Native Greenlanders consume a specialized diet that’s high in fat and proteins – mostly from seals and whales that eat fish containing omega-3 fatty acids. Now, an analysis of their genetic makeup reveals how they’re uniquely adapted to their extreme environment: The Inuit possess a number of genetic variations that help control fat metabolism, cholesterol, and also weight and height. The findings, published in Science this week, suggests that people differ in how we physiologically respond to diets.
"The original focus on fish oil and omega-3s came from studies of Inuit. On their traditional diet, rich in fat from marine mammals, Inuit seemed quite healthy with a low incidence of cardiovascular disease, so fish oil must be protective," UC Berkeley’s Rasmus Nielsen said in a statement. "We’ve now found that they have unique genetic adaptations to this diet, so you cannot extrapolate from them to other populations. A diet that is healthy for the Inuit may not necessarily be good for the rest of us."

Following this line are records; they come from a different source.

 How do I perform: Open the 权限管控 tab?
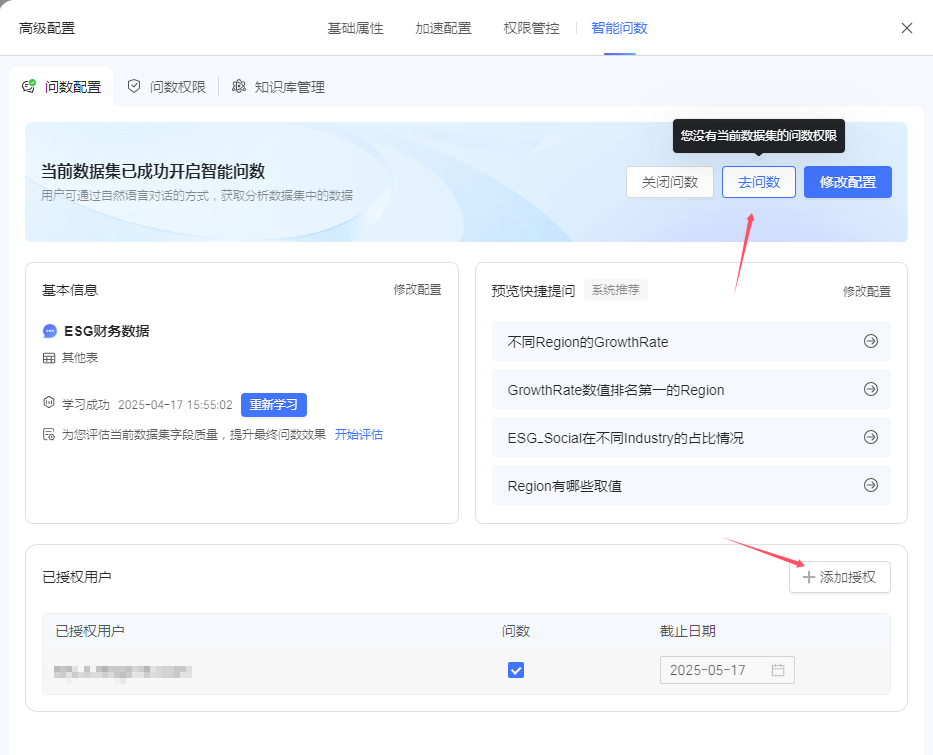pyautogui.click(x=531, y=28)
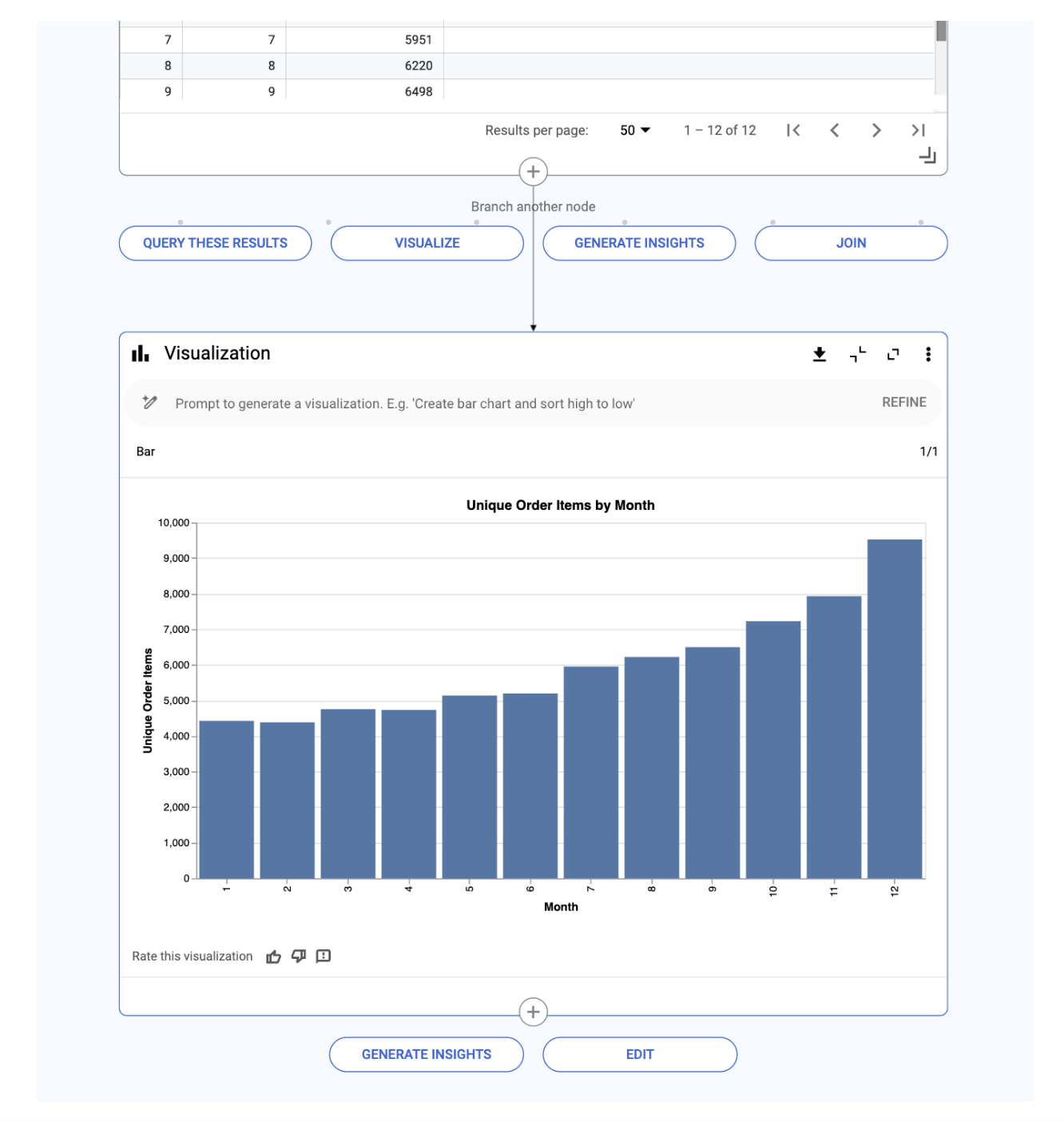Click the visualization prompt input field
The image size is (1064, 1122).
click(x=511, y=404)
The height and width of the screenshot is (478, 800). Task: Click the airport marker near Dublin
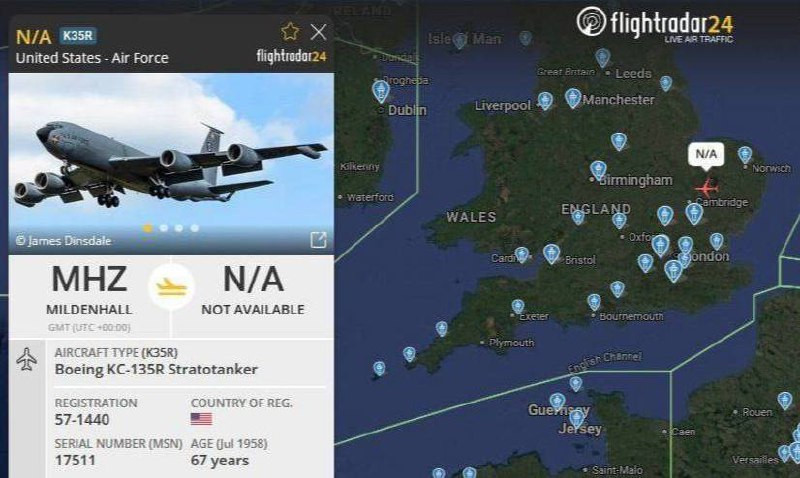click(381, 92)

The large international team analyzed the genomes of 191 Greenlandic Inuit who have less than 5% European ancestry, and then compared these results to 60 European and 44 Han Chinese individuals. The researchers were looking for mutations that occur in a significant portion of the Inuit but in few or no other groups. That would suggest the mutations were useful for Inuit survival, but not essential for others.

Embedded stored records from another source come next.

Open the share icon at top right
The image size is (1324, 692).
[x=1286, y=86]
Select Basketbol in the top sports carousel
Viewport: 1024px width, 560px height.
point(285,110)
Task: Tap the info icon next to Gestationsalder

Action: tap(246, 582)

The team identified a number of mutations that help counteract the effects of eating a lot of marine mammal fat. One cluster of mutations occurs in genes that control the conversion of omega-6 and omega-3 fatty acids into polyunsaturated fatty acids. The mutations decrease the production of these fatty acids, which are abundantly available from the Inuit diet already.
Additionally, since growth is partly regulated by an individual’s fatty acid profile, some of these genetic mutations influence height. While height is controlled by many genes, these mutations have some of the strongest effects ever seen. They reduce height by 2 centimeters, or nearly an inch.

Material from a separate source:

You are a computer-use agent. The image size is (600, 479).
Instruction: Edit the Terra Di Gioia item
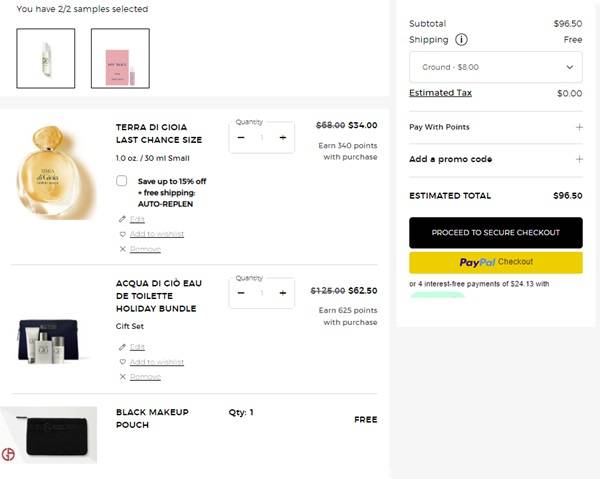pos(136,218)
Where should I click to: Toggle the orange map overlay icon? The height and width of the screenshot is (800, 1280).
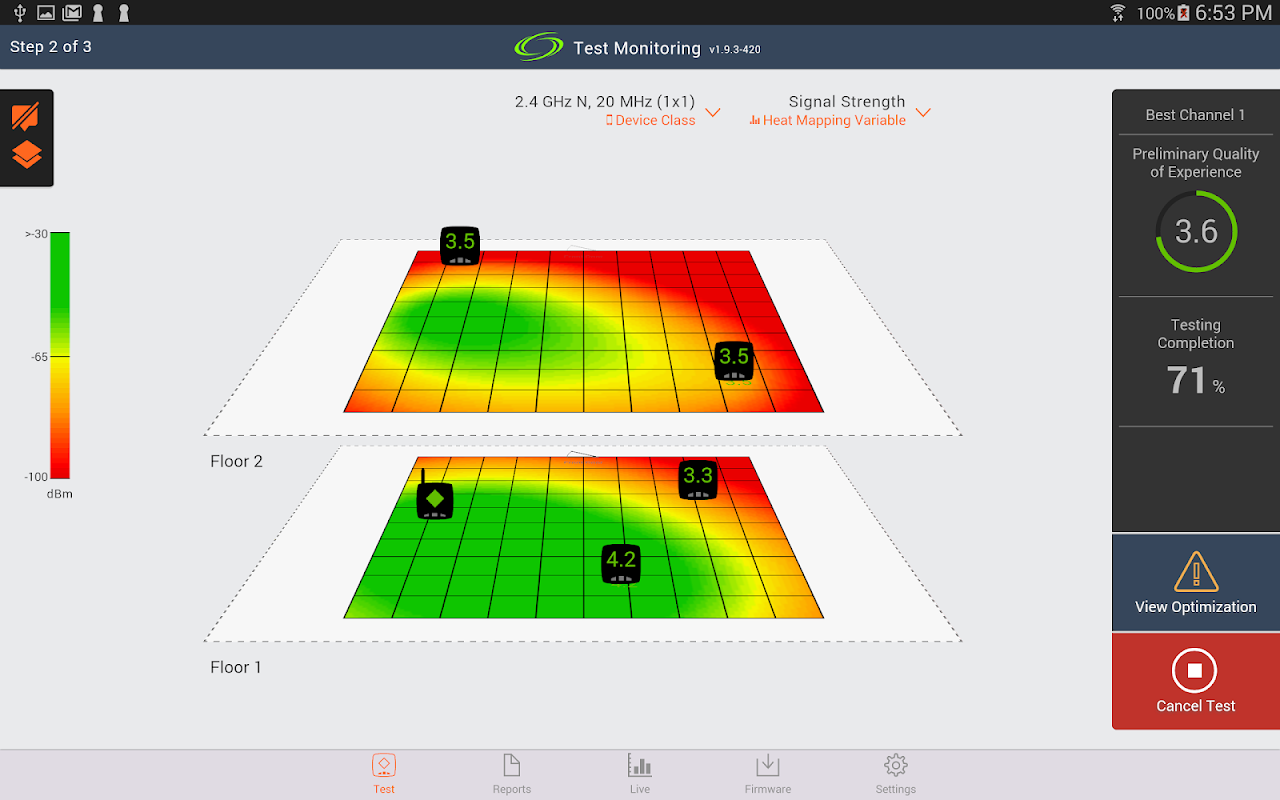(26, 116)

These mutations appear to be at least 20,000 years old, and they likely arose in Siberians living in the Arctic. Selection for these genes began before the Inuit population diverged from Native Americans – back when their common ancestors lived around the Bering Strait land bridge connecting Asia and North America.
“We think it is a quite old selection that may have helped humans adapt to the environment during the last ice age, but the selection is far stronger in the Inuit than anywhere else,” added joint lead author Matteo Fumagalli of University College London. “It’s fascinating that Greenlanders have a unique genetic makeup that lets them better use their traditional food sources.”